What’s also important to note is
that while this boy being on a pink quad was something to deter, I am certain
that if his older sister had gotten on a blue quad, or a black spider quad, or
any other colour for that matter, it would have been completely fine. Dressing
a little boy in pink is treated like an awful thing to do, but dressing a
little girl in blue isn’t a big deal. His sister was exactly right when she
said “they don’t want you to be a girl”. Because it’s true. Your daughter is a
tomboy? Not a big deal (for most families at least). Your son wants to play
with dolls and play fairy princess? Oh my goodness, the apocalypse is coming.
Being a girl is seen as a negative thing, and masculinity is valued over
femininity. This is known as gender stratification (heteropatriarchy, gender
stratification…aren’t you glad feminists came up with words for all the terrible
things society came up with?).
I’m not completely clueless.
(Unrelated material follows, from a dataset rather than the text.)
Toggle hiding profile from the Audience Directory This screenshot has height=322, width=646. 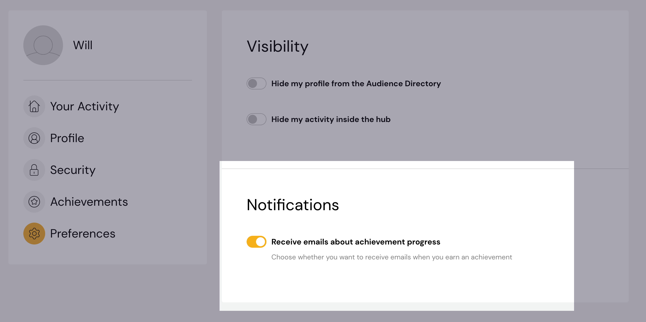coord(256,84)
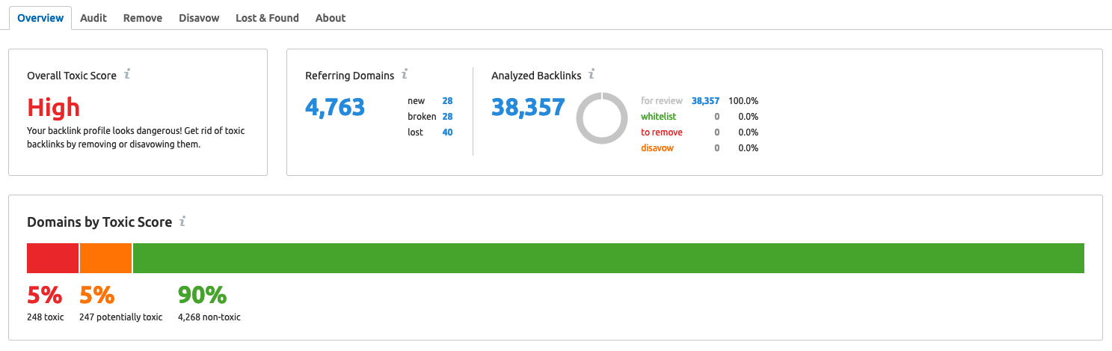This screenshot has height=351, width=1112.
Task: Click info icon beside Overall Toxic Score
Action: [x=127, y=74]
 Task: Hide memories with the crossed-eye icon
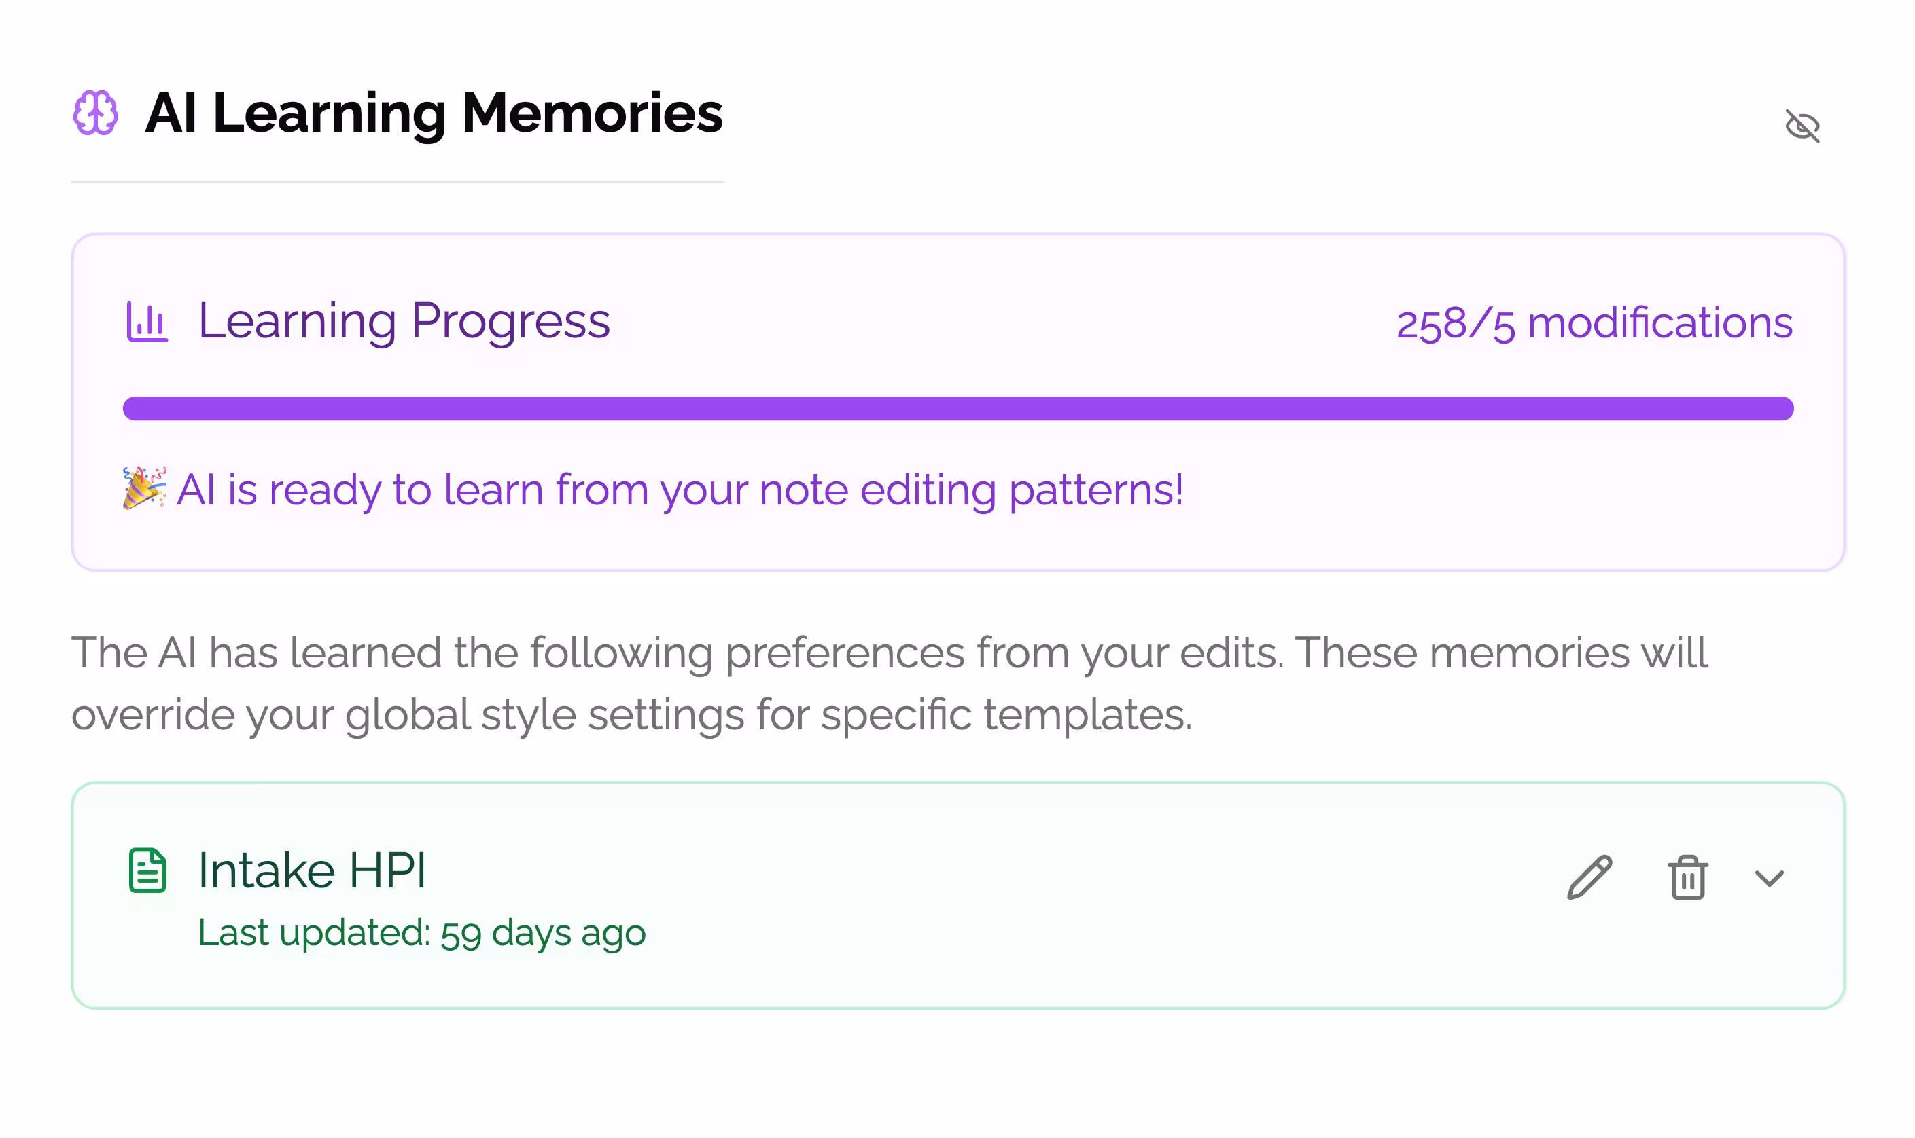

I
realize that even though colours shouldn’t matter, they do matter. I am aware
that we sell our pink quads and our pink helmets exclusively to females, primarily
because our male customers don’t want pink and our female customers do. But if
a six year old boy comes into our store and hasn’t been taught to stay away
from pink, then we should be celebrating. We shouldn’t be teaching dumb rules
that shouldn’t exist in the first place.
Thank you for this. For trying to right a wrong. And, for what it's worth - if growing up a "proper male" means rudely ignoring a colleague in front of a customer, then I'm not at all sure it's worth it.
ReplyDeleteMy son, this morning, witnessed something similar: at the Dr.'s office, the little girl ahead of us was getting stickers. The nurse said, "All I have here are boy stickers, and you don't want those, do you?" My son, who loves pink and flowers and sparkles, watched all of this... and it broke my heart.
That's so sad. Unfortunately I think stories like this are all too common. I appreciate your comment, It's good to see I'm not the only one who gets frustrated.
Deleteoh! I understand what you've felt. I love ATV, I even join ATV Racing often and it's good that I wasn't labeled as "tomboy".